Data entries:
|---|
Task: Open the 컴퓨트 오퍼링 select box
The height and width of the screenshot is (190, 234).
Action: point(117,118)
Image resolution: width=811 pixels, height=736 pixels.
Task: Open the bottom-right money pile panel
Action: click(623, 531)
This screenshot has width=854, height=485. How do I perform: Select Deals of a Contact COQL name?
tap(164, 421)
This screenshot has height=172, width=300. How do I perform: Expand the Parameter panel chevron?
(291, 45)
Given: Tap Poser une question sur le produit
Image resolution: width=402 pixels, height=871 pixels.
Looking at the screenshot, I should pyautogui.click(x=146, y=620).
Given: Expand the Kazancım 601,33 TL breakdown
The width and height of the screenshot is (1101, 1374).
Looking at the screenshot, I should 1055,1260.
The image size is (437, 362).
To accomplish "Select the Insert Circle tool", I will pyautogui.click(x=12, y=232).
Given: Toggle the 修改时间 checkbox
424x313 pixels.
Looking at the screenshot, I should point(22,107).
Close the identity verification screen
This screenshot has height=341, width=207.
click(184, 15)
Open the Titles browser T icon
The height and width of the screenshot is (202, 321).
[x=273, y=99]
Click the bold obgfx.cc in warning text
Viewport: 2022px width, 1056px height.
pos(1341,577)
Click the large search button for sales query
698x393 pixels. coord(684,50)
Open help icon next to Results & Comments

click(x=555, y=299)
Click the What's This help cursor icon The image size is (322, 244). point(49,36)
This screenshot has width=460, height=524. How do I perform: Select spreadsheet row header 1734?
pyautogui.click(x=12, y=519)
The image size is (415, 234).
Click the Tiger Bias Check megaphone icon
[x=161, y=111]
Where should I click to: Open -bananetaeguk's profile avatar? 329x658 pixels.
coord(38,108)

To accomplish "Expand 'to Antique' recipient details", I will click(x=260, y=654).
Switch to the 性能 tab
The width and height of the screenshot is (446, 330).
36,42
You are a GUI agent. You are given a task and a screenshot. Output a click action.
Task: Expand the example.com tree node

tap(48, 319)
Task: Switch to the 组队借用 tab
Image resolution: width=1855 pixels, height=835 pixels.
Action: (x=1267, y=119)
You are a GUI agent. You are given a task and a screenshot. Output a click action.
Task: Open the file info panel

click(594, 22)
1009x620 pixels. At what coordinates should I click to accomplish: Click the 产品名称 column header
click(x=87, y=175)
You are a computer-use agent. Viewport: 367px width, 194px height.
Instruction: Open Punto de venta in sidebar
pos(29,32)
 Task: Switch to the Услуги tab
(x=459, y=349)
|---|
Task description: Set down, from the entries above, exactly the lines from the one with "The height and width of the screenshot is (190, 234)." up to and including the one with "Click the bold obgfx.cc in warning text", and no other lines.

Task output:
The height and width of the screenshot is (190, 234).
Action: point(117,118)
Image resolution: width=811 pixels, height=736 pixels.
Task: Open the bottom-right money pile panel
Action: click(623, 531)
This screenshot has width=854, height=485. How do I perform: Select Deals of a Contact COQL name?
tap(164, 421)
This screenshot has height=172, width=300. How do I perform: Expand the Parameter panel chevron?
(291, 45)
Given: Tap Poser une question sur le produit
Image resolution: width=402 pixels, height=871 pixels.
Looking at the screenshot, I should pyautogui.click(x=146, y=620).
Given: Expand the Kazancım 601,33 TL breakdown
The width and height of the screenshot is (1101, 1374).
Looking at the screenshot, I should 1055,1260.
The image size is (437, 362).
To accomplish "Select the Insert Circle tool", I will pyautogui.click(x=12, y=232).
Given: Toggle the 修改时间 checkbox
424x313 pixels.
Looking at the screenshot, I should point(22,107).
Close the identity verification screen
This screenshot has height=341, width=207.
click(184, 15)
Open the Titles browser T icon
The height and width of the screenshot is (202, 321).
[x=273, y=99]
Click the bold obgfx.cc in warning text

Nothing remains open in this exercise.